• TO DO: Whenever a line carries the word "with", pull it out of the entries.
-*-
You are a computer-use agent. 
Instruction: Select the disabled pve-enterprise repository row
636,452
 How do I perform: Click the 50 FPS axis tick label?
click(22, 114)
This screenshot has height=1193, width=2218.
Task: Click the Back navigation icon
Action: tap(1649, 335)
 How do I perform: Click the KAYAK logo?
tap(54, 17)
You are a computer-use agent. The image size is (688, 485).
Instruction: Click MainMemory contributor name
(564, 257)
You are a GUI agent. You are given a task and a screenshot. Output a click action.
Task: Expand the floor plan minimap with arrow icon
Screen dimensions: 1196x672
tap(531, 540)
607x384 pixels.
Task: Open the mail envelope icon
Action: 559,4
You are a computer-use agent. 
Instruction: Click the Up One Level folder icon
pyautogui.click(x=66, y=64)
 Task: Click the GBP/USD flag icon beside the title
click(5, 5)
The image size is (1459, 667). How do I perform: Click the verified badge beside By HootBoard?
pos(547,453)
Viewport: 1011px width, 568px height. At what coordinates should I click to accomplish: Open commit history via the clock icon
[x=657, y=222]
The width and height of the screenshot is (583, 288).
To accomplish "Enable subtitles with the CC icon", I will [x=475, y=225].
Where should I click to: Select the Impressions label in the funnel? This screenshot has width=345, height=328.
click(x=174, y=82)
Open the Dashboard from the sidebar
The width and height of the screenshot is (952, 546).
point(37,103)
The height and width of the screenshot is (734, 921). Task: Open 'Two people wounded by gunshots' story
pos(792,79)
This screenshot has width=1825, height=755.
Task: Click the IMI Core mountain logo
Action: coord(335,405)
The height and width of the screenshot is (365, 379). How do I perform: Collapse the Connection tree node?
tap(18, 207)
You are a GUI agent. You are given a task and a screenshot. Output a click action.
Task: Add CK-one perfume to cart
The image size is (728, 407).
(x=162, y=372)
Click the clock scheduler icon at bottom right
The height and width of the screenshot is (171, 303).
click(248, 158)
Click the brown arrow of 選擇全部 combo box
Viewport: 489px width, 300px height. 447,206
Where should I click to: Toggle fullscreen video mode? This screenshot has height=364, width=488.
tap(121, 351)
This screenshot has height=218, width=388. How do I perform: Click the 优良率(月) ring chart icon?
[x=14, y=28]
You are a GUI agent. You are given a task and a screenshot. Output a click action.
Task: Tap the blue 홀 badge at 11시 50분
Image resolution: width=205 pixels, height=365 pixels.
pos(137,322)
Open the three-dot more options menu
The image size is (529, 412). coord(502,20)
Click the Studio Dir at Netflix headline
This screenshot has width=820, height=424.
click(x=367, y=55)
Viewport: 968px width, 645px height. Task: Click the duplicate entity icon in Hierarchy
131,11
-*-
• EXPECTED ANSWER:
Task: Expand the floor plan minimap with arrow icon
To accomplish "Enable subtitles with the CC icon", I will [x=475, y=225].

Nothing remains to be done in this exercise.